Excerpt to read:
* START *

DOMINANT. estates. In the civil law, this term is used to signify the
estate to which a servitude or easement is due from another estate; for example,
where the owners of the estate, Blackacre, have a right of way or passage over
the estate Whiteacre, the former is called the dominant, and the latter the
servient estate. Bouv. Inst. n. 1600.
DOMINION. The right of the owner of a thing to use it or dispose of it
at his pleasure. See Domain; 1 White's New Coll. 85; Jacob's Intr. 39.
DOMINIUM, empire, domain. It is of three kinds: 1, Directum dominium,
or usufructuary dominion; dominium utile, as between landlord and tenenant; or,
2. It is to full property, and simple property. The former is such as belongs to
the cultivator of his own estate; the other is the property of a tenant. 3.
Dominion acquired by the law of nations, and dominion acquired by municipal law.
By the law of nations, property may be acquired by occupation, by accession, by
commixtion, by use or the pernancy of the usufruct, and by tradition or
delivery. As to the dominium eminens, the right of the public, in cases of
emergency, to seize upon the property of individuals, and convert it to public
use, and the right of individuals, in similar cases, to commit a trespass on the
persons and properties of others, see the opinion of chief justice McKean in
Respublica v. Sparhawk, 1 Dallas, 362, and the case of Vanhorn v. Dorrance, 2
Dall. Rep. 304. See, further, as to dominium eminens, or the right of the
community to take, at a fair price, the property of individuals for public use,
the supplement of 1802 to the Pennsylvania compromising law, respecting the
Wyoming controversy; also, Vattel, l. 1, c. 20, §§244-248; Bynkershoek, lib. 2,
c. 15; Rousseau's Social Compact, c. 9; Domat; l. 1, tit. 8, §l, p. 381, fol.
ed.; the case of a Jew, whom the grand seignior was compelled by the mufti to
purchase out, cited in Lindsay et al. v. The Commissioners, 2 Bay. S. Car. Rep.
41. See Eminent domain.
DOMITAE. Subdued, tame,. not wild; as, animals domitae, which are tame
or domestic animals.

* END *

Required work:
From the legal dictionary entries, extract word for word the passage that opens with the words containing "DOMINION. The right" and closes with "by municipal law.". The items that come next are taken from a separate source unrelated to the legal dictionary entries.

Dataset content:
* START *

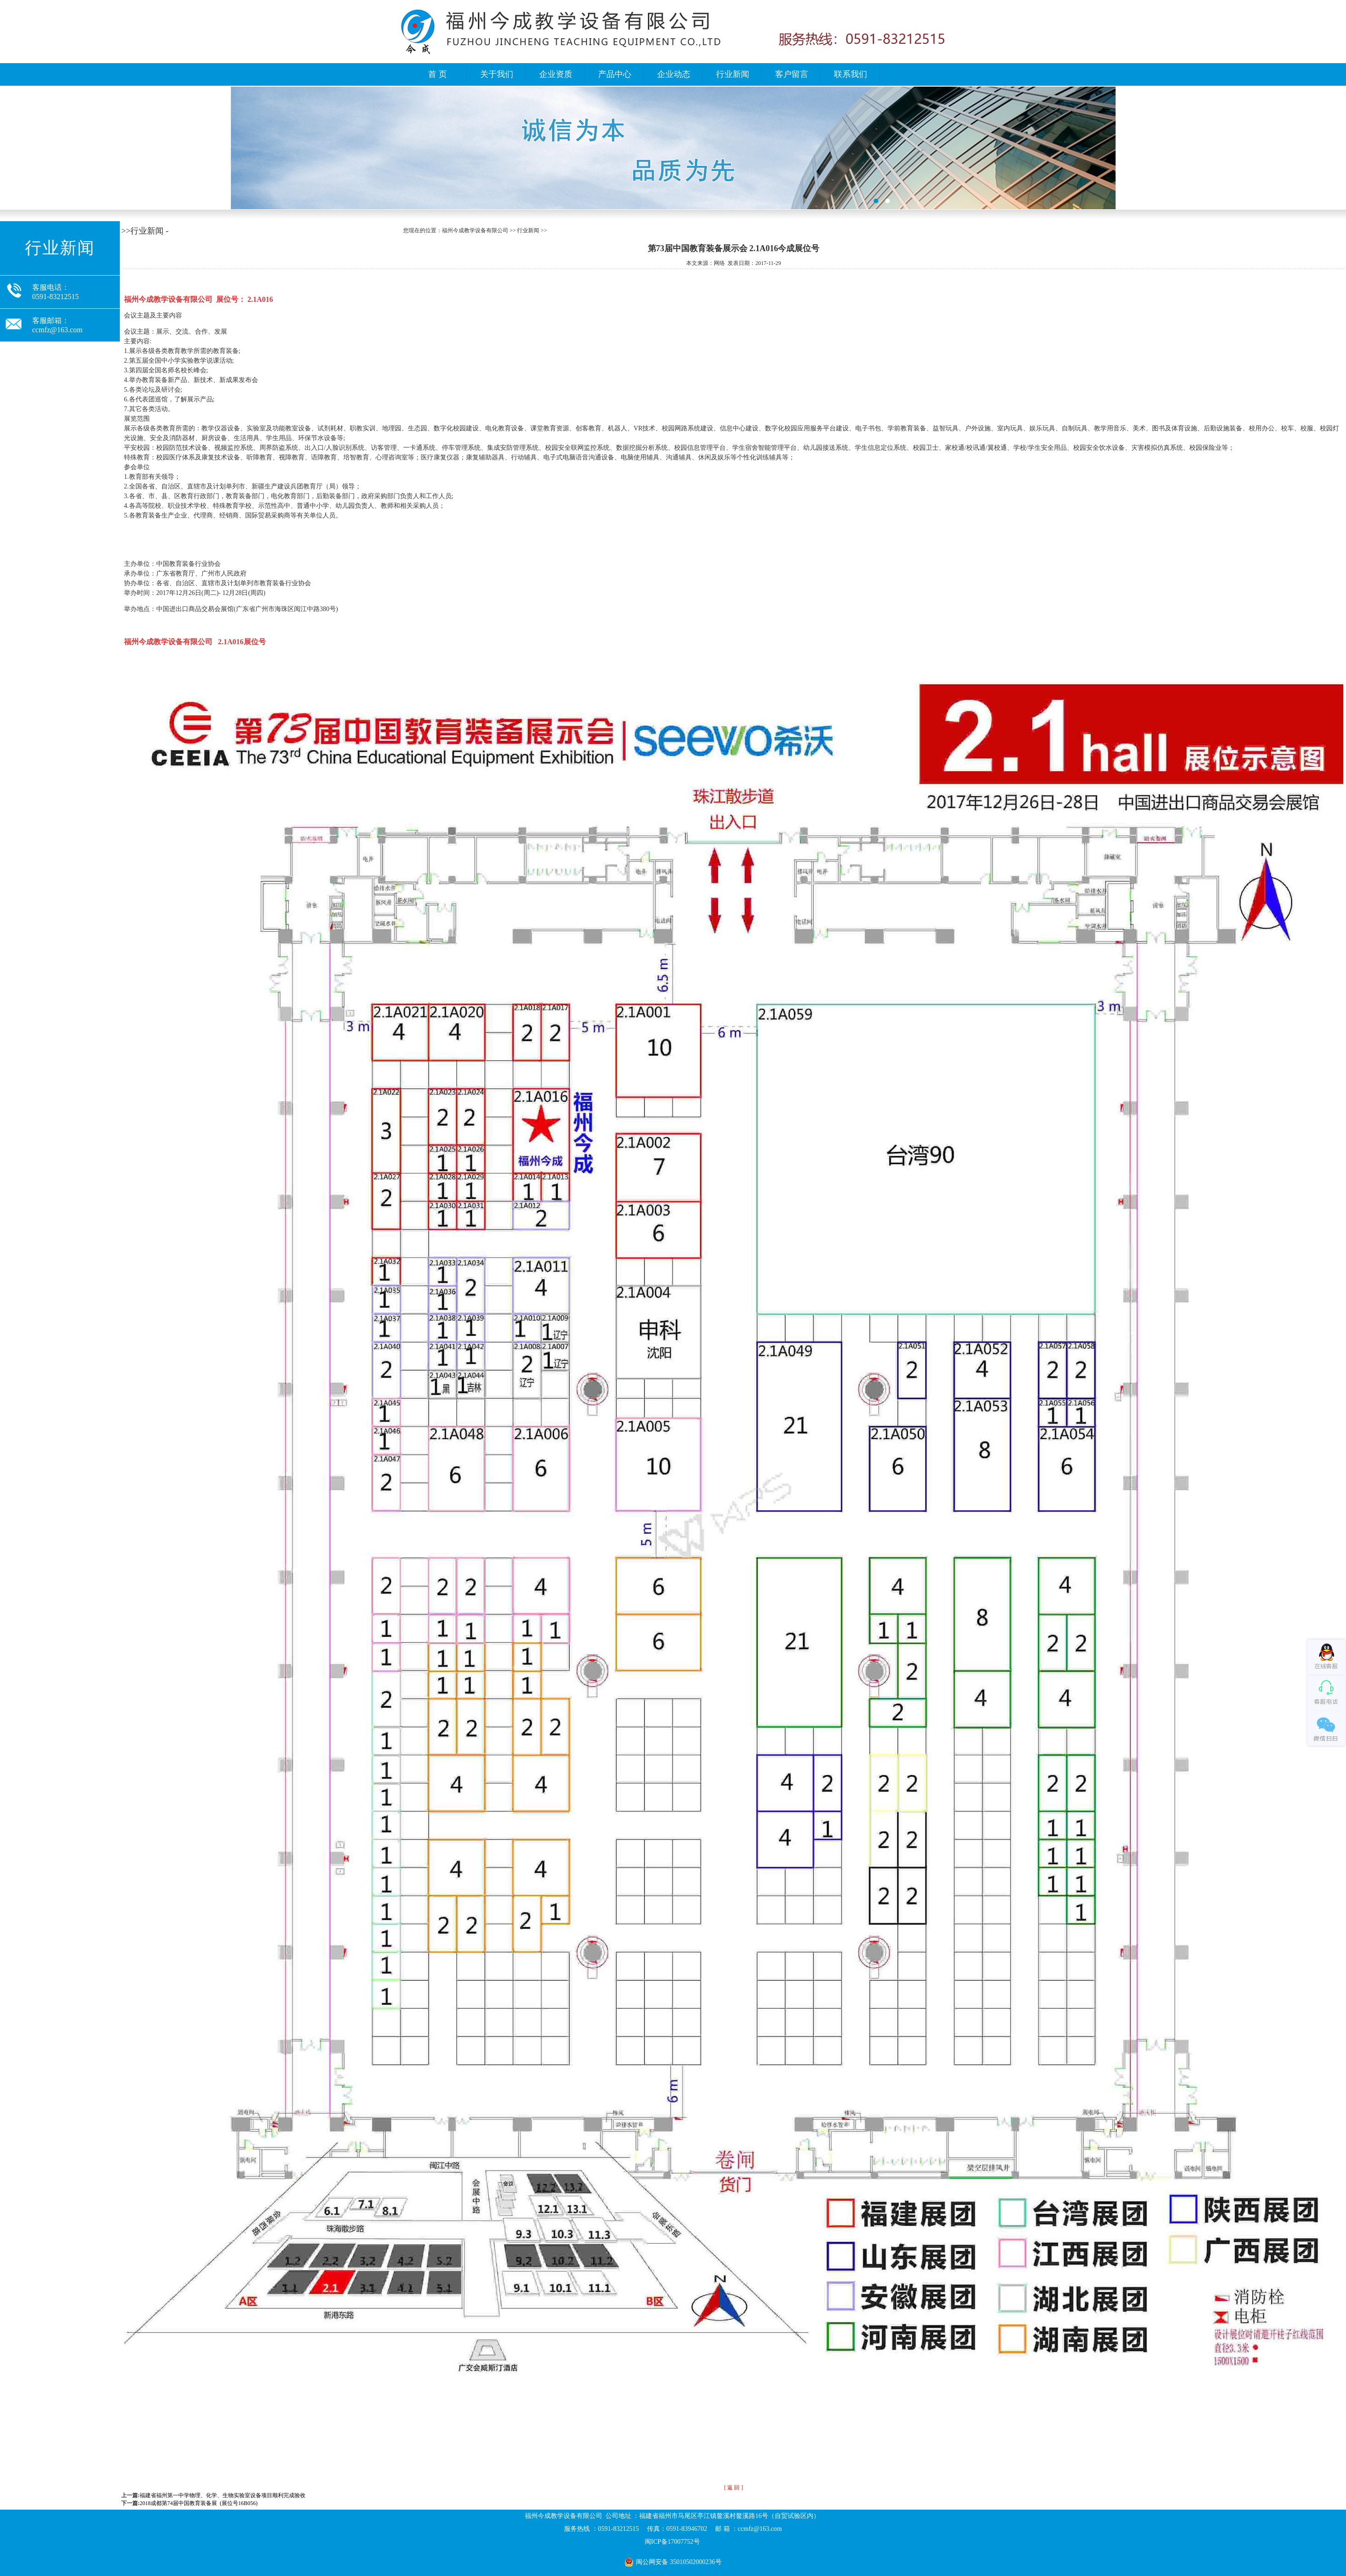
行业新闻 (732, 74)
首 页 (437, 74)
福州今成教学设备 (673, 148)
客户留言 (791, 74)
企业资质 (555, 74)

* END *

Exercise result:
DOMINION. The right of the owner of a thing to use it or dispose of it
at his pleasure. See Domain; 1 White's New Coll. 85; Jacob's Intr. 39.
DOMINIUM, empire, domain. It is of three kinds: 1, Directum dominium,
or usufructuary dominion; dominium utile, as between landlord and tenenant; or,
2. It is to full property, and simple property. The former is such as belongs to
the cultivator of his own estate; the other is the property of a tenant. 3.
Dominion acquired by the law of nations, and dominion acquired by municipal law.